Chen Zeno, Greg Ongie, Yaniv Blumenfeld, Nir Weinberger, Daniel Soudry
TL;DR
This paper analyzes the functions learned by shallow ReLU denoisers trained to interpolate noisy data with minimal representation cost. It derives a closed-form min-cost denoiser in the univariate case that contracts toward clean samples and generalizes better than eMMSE at low noise, and extends to multivariate data under subspace, ray, and simplex geometries, where the denoiser decomposes into alignments with data edges/faces. The results reveal an alignment phenomenon: min-cost solutions concentrate along rank-one, piecewise-linear components, a structure that holds under several natural data configurations and persists under small perturbations. Empirically, the predicted alignments are observed in synthetic data and real images, and offline/online training yield similar min-cost interpolants in the tested settings. Overall, the work provides a rigorous function-space understanding of how minimal-cost shallow NN denoisers behave, with implications for generalization and the design of denoising components in inverse problems and diffusion-based generation.
Abstract
Neural network (NN) denoisers are an essential building block in many common tasks, ranging from image reconstruction to image generation. However, the success of these models is not well understood from a theoretical perspective. In this paper, we aim to characterize the functions realized by shallow ReLU NN denoisers -- in the common theoretical setting of interpolation (i.e., zero training loss) with a minimal representation cost (i.e., minimal $\ell^2$ norm weights).

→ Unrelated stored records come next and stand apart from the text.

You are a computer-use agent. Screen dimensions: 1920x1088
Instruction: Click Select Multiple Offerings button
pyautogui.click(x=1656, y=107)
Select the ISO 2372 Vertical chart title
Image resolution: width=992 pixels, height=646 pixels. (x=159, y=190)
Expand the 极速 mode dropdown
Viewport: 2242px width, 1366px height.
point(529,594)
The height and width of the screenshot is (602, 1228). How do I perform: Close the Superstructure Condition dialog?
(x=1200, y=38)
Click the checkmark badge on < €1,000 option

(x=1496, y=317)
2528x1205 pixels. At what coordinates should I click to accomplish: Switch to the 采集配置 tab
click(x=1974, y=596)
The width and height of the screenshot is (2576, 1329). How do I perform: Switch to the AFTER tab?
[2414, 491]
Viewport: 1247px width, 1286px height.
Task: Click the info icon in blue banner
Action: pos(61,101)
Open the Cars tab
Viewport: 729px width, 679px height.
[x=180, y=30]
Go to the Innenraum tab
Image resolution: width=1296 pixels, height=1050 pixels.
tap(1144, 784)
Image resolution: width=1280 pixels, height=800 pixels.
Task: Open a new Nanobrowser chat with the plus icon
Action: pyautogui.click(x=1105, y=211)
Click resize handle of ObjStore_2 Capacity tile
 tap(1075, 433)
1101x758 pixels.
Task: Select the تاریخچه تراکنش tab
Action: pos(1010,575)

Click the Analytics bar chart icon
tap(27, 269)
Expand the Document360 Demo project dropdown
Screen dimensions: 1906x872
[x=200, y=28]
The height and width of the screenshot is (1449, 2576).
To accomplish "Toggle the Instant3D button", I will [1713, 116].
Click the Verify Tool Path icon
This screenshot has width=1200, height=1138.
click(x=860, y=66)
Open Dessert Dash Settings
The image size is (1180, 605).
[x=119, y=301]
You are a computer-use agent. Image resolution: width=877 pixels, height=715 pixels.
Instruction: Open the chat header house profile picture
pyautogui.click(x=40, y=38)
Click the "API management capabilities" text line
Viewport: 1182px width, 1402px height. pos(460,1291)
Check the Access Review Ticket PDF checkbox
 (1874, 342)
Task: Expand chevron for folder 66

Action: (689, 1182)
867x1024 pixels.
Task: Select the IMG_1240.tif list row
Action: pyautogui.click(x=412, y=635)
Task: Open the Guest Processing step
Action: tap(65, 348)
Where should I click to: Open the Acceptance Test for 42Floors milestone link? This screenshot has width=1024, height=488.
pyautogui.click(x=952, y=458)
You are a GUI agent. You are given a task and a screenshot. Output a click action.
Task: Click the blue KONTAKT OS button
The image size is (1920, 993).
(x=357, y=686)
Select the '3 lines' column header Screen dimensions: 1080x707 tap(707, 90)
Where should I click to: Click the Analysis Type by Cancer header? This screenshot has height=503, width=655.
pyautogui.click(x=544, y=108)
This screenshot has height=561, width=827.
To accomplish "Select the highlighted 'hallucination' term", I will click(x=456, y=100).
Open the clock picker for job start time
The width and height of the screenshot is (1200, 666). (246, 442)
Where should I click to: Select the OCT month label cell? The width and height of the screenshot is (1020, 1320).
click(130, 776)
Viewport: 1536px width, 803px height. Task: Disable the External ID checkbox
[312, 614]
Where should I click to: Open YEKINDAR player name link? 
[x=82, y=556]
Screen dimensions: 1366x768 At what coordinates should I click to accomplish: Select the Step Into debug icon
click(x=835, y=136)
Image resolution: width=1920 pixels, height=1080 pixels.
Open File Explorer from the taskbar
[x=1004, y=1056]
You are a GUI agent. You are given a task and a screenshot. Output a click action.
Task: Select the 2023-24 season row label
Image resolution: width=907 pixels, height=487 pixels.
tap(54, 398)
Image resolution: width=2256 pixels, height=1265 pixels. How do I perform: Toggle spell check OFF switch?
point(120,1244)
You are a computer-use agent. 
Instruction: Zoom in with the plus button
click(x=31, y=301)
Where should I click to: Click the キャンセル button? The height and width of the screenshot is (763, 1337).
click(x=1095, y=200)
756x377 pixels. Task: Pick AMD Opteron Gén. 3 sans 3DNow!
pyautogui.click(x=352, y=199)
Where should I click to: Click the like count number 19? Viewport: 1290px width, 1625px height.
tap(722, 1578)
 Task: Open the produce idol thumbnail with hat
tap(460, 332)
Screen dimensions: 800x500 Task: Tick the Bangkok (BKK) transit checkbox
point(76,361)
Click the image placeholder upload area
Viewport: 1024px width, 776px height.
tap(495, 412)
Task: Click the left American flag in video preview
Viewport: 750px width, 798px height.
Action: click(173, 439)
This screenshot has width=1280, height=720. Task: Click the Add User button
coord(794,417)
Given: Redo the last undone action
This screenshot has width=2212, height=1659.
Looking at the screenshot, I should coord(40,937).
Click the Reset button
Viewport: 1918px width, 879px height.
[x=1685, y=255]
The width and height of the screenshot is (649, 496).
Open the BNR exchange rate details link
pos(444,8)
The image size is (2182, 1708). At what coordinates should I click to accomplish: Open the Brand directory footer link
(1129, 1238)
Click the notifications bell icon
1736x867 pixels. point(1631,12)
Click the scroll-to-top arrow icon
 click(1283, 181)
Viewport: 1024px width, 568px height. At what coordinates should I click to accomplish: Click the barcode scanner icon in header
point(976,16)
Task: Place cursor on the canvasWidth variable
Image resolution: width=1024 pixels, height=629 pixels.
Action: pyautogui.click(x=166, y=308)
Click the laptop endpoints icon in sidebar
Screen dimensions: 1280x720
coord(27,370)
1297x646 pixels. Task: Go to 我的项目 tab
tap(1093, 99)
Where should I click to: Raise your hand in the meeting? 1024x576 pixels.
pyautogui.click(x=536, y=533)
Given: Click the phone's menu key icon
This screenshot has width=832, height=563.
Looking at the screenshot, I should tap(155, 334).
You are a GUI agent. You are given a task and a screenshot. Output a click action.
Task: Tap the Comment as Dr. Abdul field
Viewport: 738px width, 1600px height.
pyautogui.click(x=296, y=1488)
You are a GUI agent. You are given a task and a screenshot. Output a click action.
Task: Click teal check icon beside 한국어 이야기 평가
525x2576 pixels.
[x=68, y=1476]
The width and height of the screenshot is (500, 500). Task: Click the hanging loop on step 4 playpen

First, for univariate data, we derive a closed form for the NN denoiser function, find it is contractive toward the clean data points, and prove it generalizes better than the empirical MMSE estimator at a low noise level. Next, for multivariate data, we find the NN denoiser functions in a closed form under various geometric assumptions on the training data: data contained in a low-dimensional subspace, data contained in a union of one-sided rays, or several types of simplexes. These functions decompose into a sum of simple rank-one piecewise linear interpolations aligned with edges and/or faces connecting training samples. We empirically verify this alignment phenomenon on synthetic data and real images.